Passage shown:

+ + + +

In the past few years, there has been a significant increase in not-for-profit mergers. This is largely due to a perception from some funders that bigger is better. However, a merger is not something that an organization should enter into lightly. The key to a successful merger is to perform your due diligence well in advance. Not-for-profit management and boards should take the following steps:

  1. Critically evaluate your organization’s reason for considering a merger. What are the benefits to be obtained from a merger? Is the purpose of the merger to improve the services that you currently provide or to expand into a new service line? Is the organization merging with another entity to obtain referrals to existing programs? Is the merger necessitated by cash flow needs?  Having a clearly defined purpose for a merger is imperative.
  2. Successful not-for-profits stay true to their mission. Review the missions of both organizations. Are the missions compatible or complimentary?
  3. Assess what the organization will look like post-merger. Who will be the leaders of the merged organization? This should include who will comprise the executive team within the newly created organization and the executive committee of the newly created Board, as well as the make up of the new Board. How will various leaders operate together? Often organizations begin the path to a merger investing time and resources only to discover that the two Boards cannot agree on who will be the leaders of the merged organization and how the programs will operate resulting in the merger falling apart.

+ + + +

Available data:

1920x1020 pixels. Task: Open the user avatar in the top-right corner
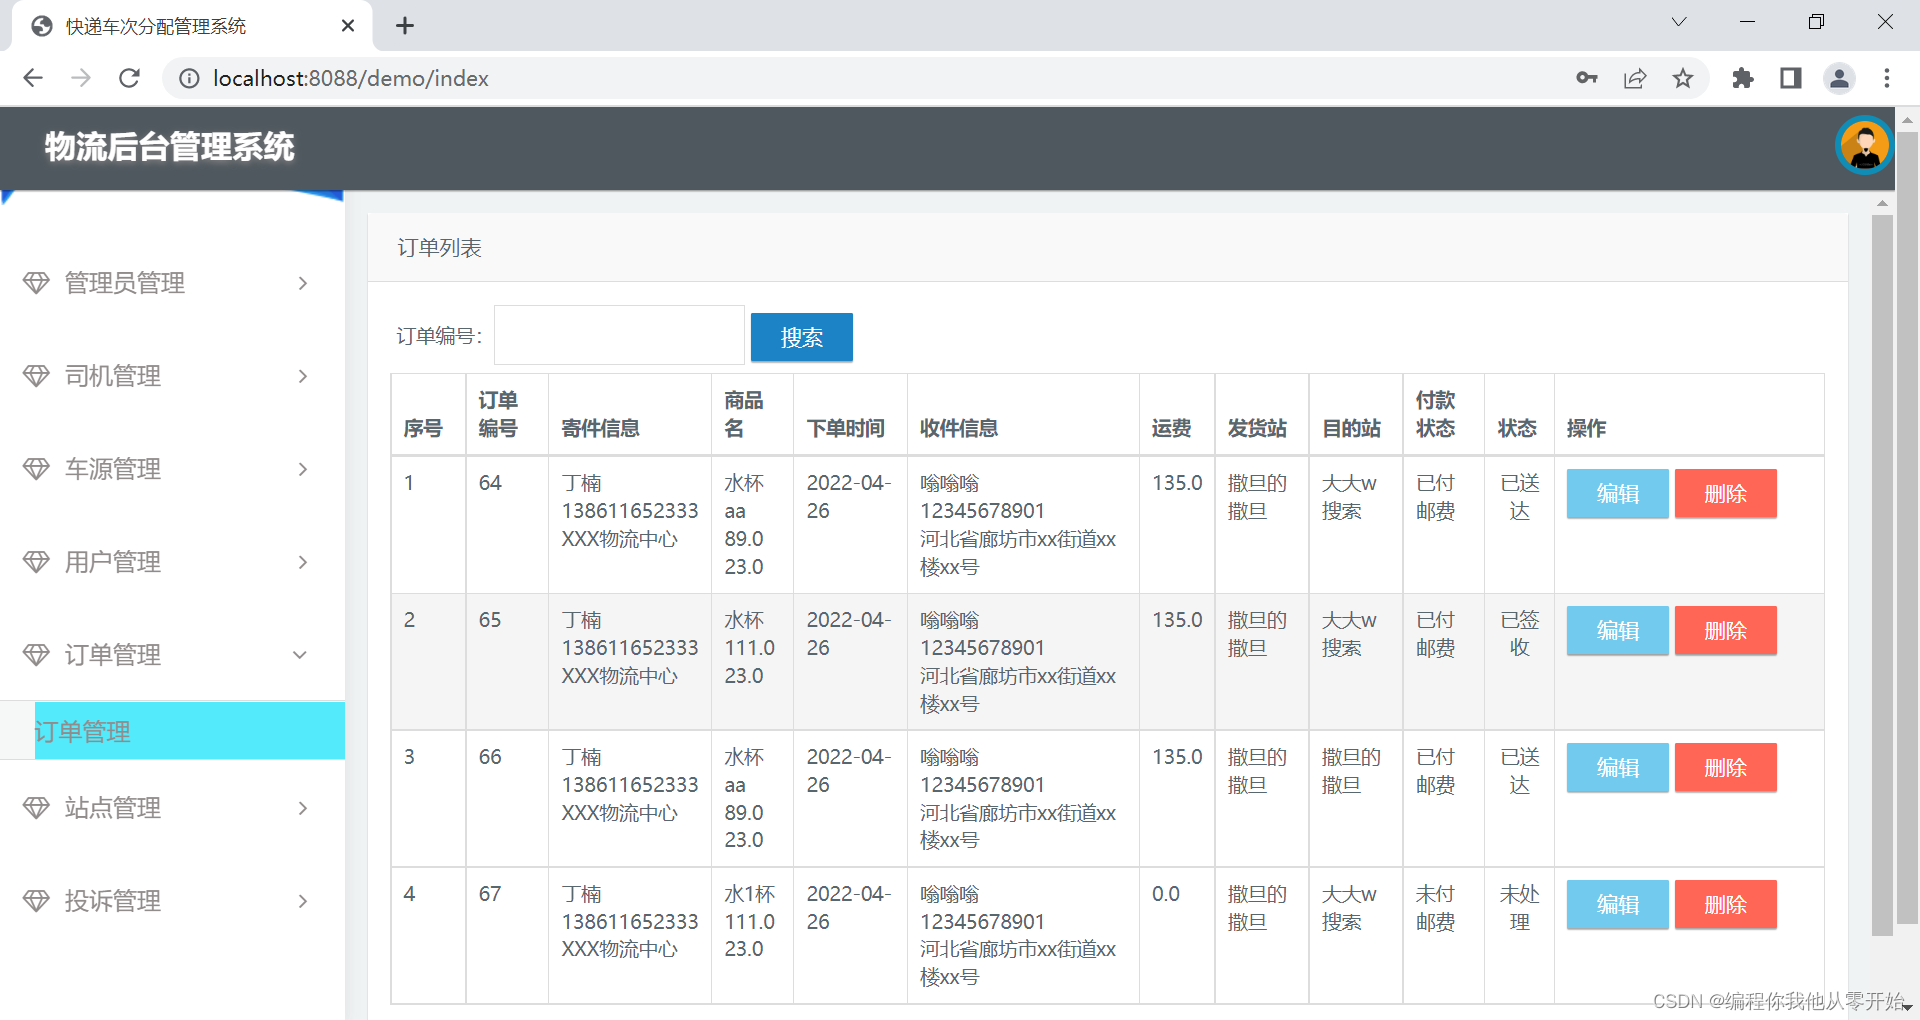[x=1864, y=146]
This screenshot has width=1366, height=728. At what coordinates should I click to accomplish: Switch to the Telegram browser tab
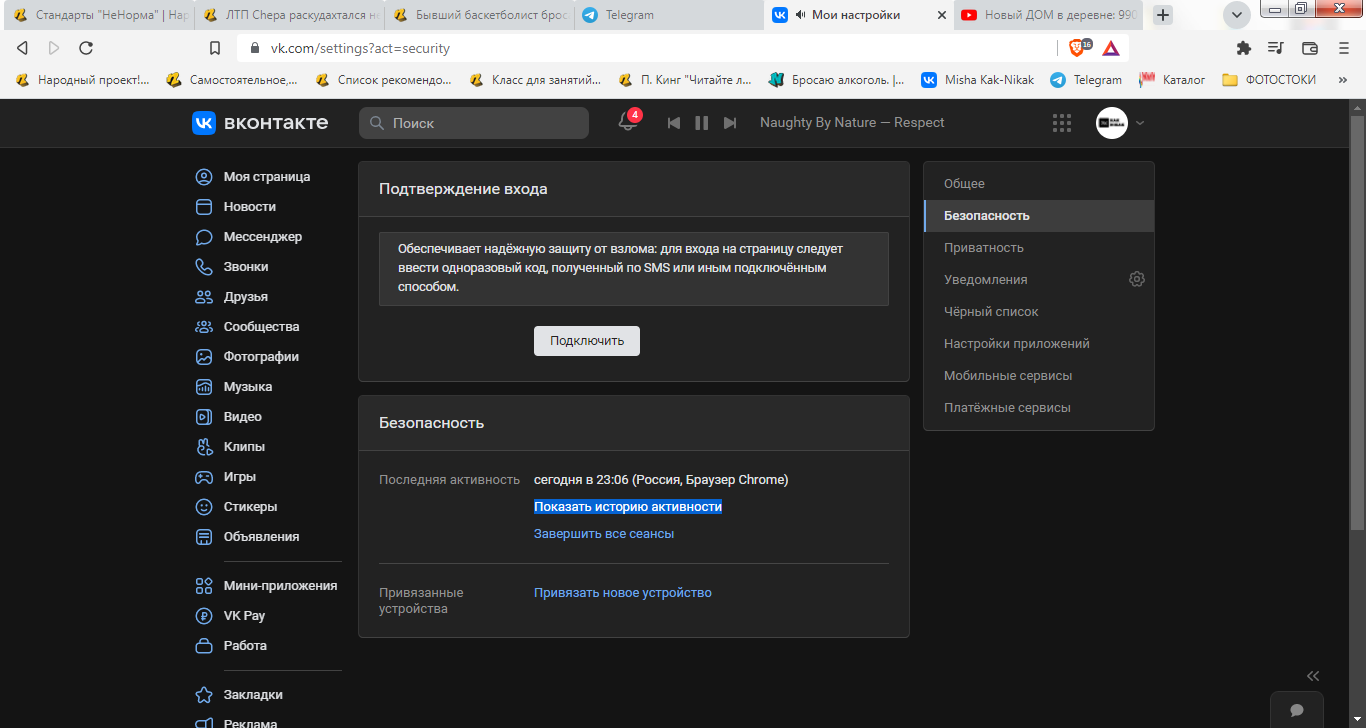point(630,15)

+ + + +

Short problem A: Translate this sentence from the passage on not-for-profit mergers into Spanish: "The key to a successful merger is to perform your due diligence well in advance."
Short problem B: In the passage on not-for-profit mergers, swap "funders" for "donors" and write out everything from "In the past" down to "merger is imperative.".
The listing comes from a different source than the passage.

Final answer A: La clave para una fusión exitosa es realizar la debida diligencia con mucha antelación.

Final answer B:
In the past few years, there has been a significant increase in not-for-profit mergers. This is largely due to a perception from some donors that bigger is better. However, a merger is not something that an organization should enter into lightly. The key to a successful merger is to perform your due diligence well in advance. Not-for-profit management and boards should take the following steps:

  1. Critically evaluate your organization’s reason for considering a merger. What are the benefits to be obtained from a merger? Is the purpose of the merger to improve the services that you currently provide or to expand into a new service line? Is the organization merging with another entity to obtain referrals to existing programs? Is the merger necessitated by cash flow needs?  Having a clearly defined purpose for a merger is imperative.